Michel Ocelot : Je le regarde avec beaucoup de sympathie. Vous me diriez: vous n’êtes pas lassé des questions sur Kirikou ? Je répondrai par non. Kirikou a changé ma vie, Kirikou c’est moi… Je suis content de tout ça et je peux en reparler comme si je venais de le commettre. Je n’ai jamais pensé que cela va perdurer … C’est plus que du succès, c’est de l’amour (sourire) ! 

 

 

PALMARES
Michel Ocelot consacre toute sa carrière au cinéma d’animation. C’est en 1998 que le grand public le découvre grâce au succès public et critique de «Kirikou et la Sorcière», son premier long-métrage. Viennent ensuite d’autres succès comme «Princes et Princesses», «Kirikou et les bêtes sauvages», «Azur & Asmar», «Dilili à Paris», César 2019 du Meilleur film d’animation.

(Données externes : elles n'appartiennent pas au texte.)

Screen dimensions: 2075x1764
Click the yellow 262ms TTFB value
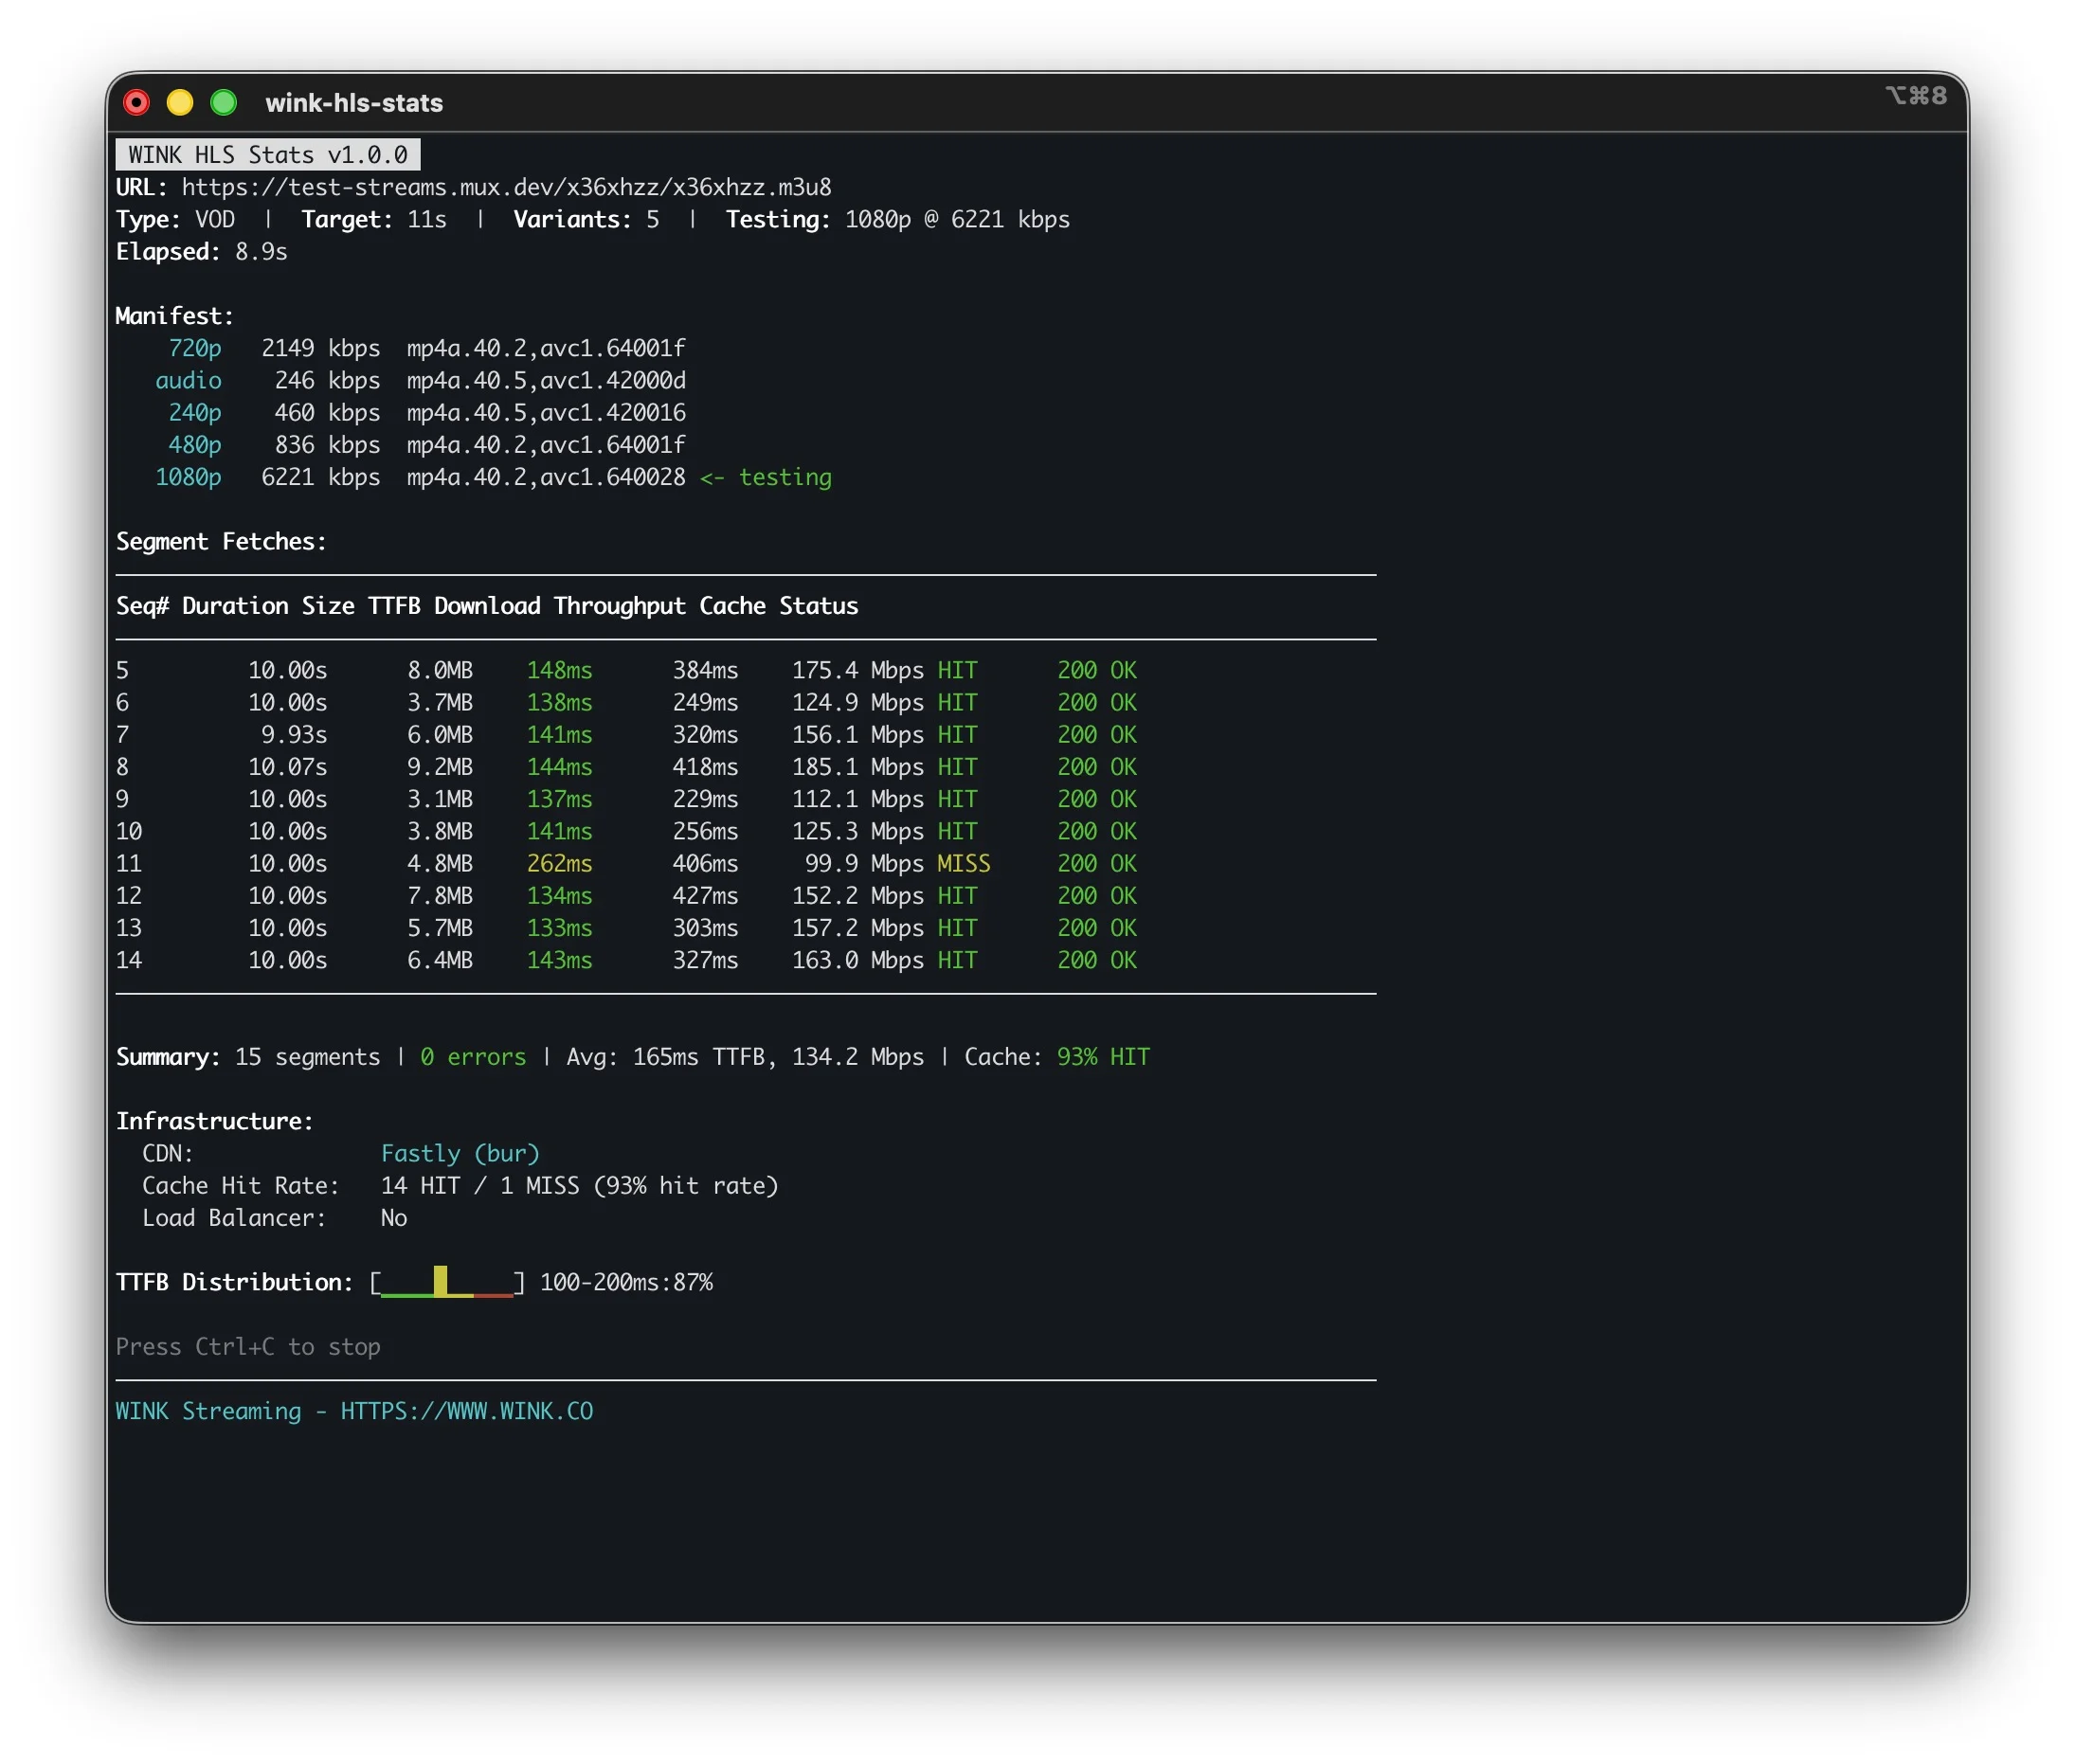[559, 863]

Née en 1956, Florence Miailhe est diplômée de l’Ecole nationale supérieure des arts décoratifs (ENSAD). Elle réalise, en 1991, son premier court-métrage d’animation. Son style très personnel est remarqué dans différents festivals en France comme à l’international. Elle reçoit notamment, en 2002, le César du meilleur court-métrage pour «Au premier dimanche d’août» et une Mention spéciale, en 2006, au Festival de Cannes pour Contes de quartier.

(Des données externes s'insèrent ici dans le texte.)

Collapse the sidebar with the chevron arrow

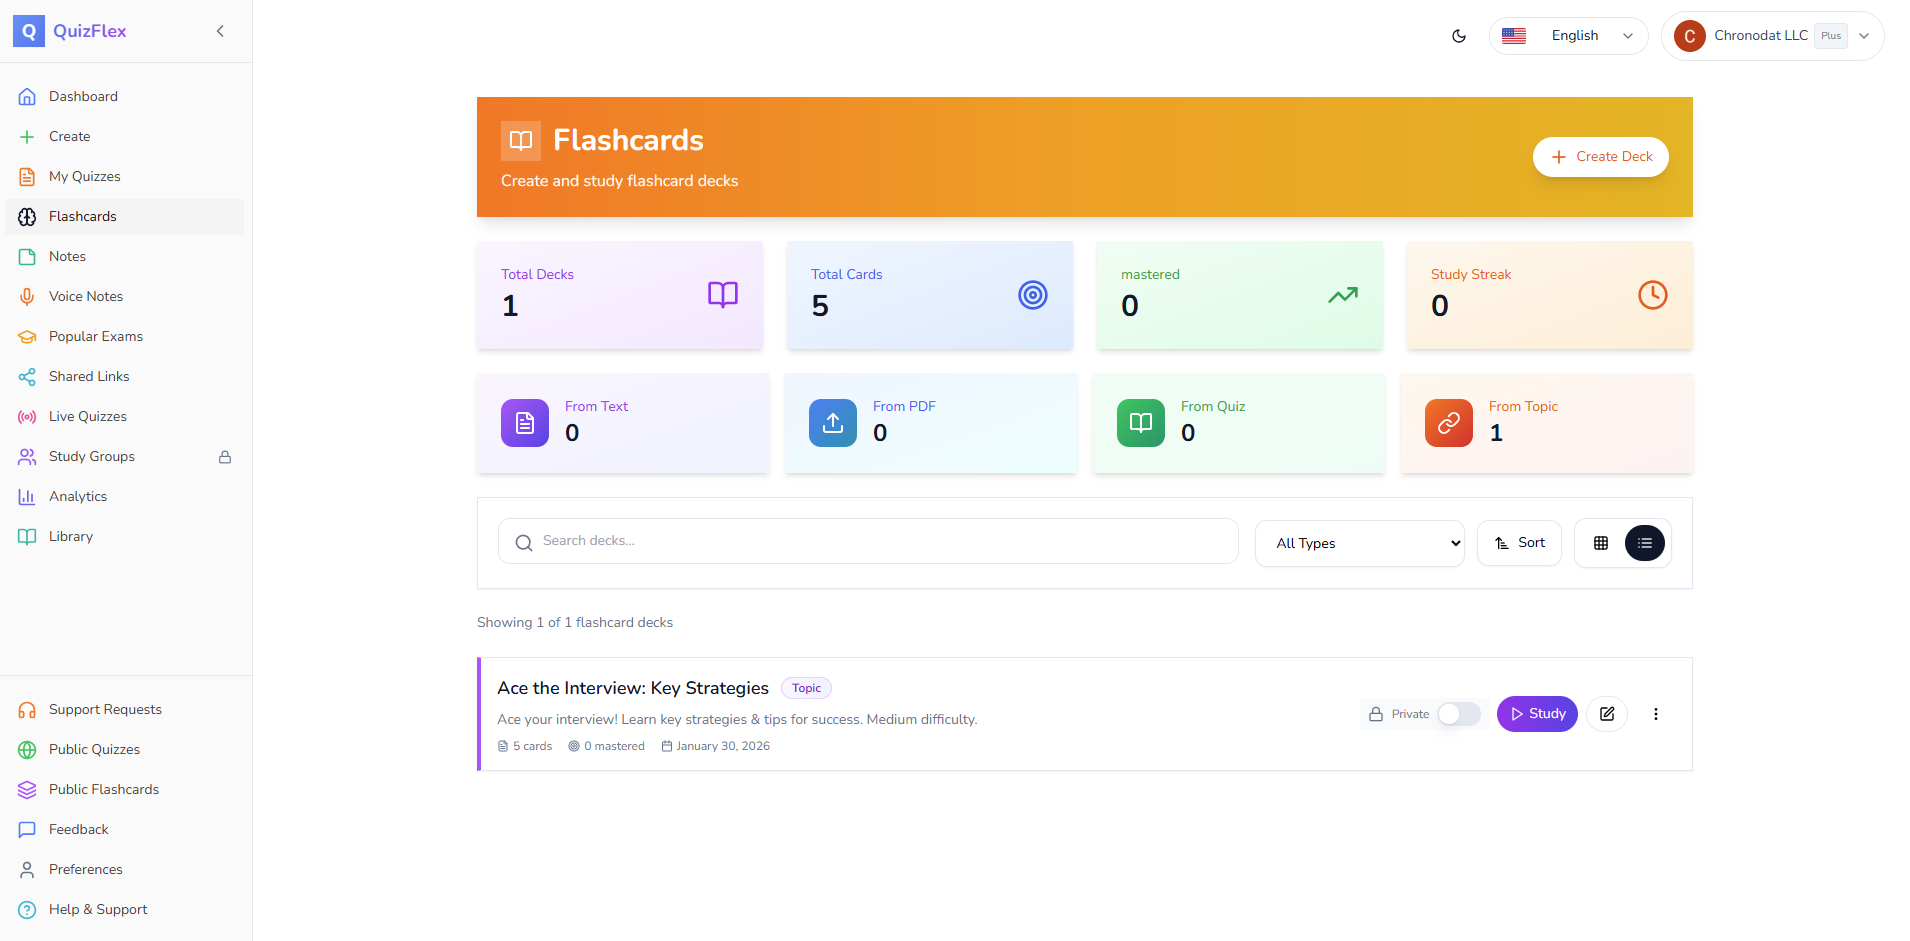(220, 31)
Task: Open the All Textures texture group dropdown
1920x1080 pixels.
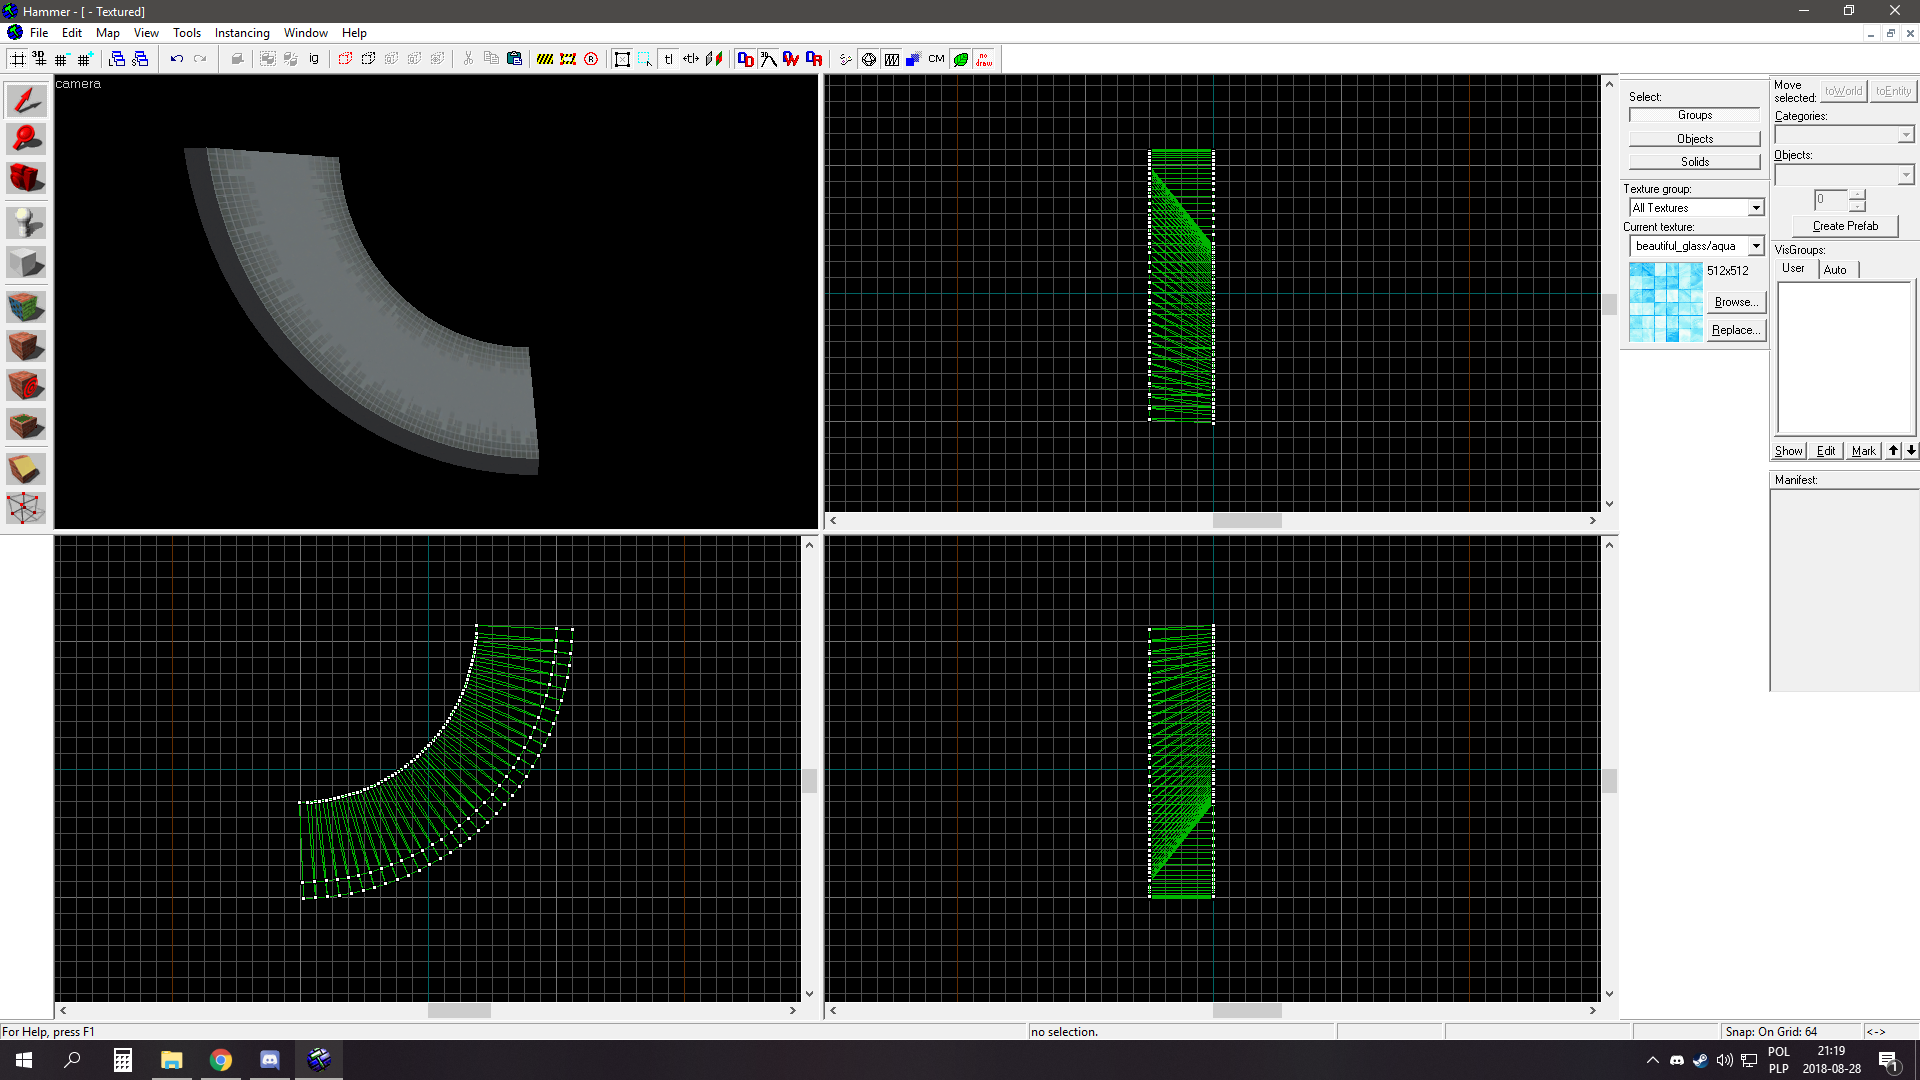Action: (x=1755, y=207)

Né en 1981 au Luxembourg, Carlo Vogele est lauréat de l’Ecole des Gobelins avant de s'aventurer dans un parcours multiforme, des studios Aardman à Bristol jusqu'à Pixar en Californie où il travaille pendant huit ans et prend part à la fabrication de longs métrages tels que «Toy Story 3», «Rebelle», «Monstres Académie»… Revenu en Europe en 2016 pour développer une technique d'animation hybride, «Icare» est son premier long-métrage en tant que réalisateur.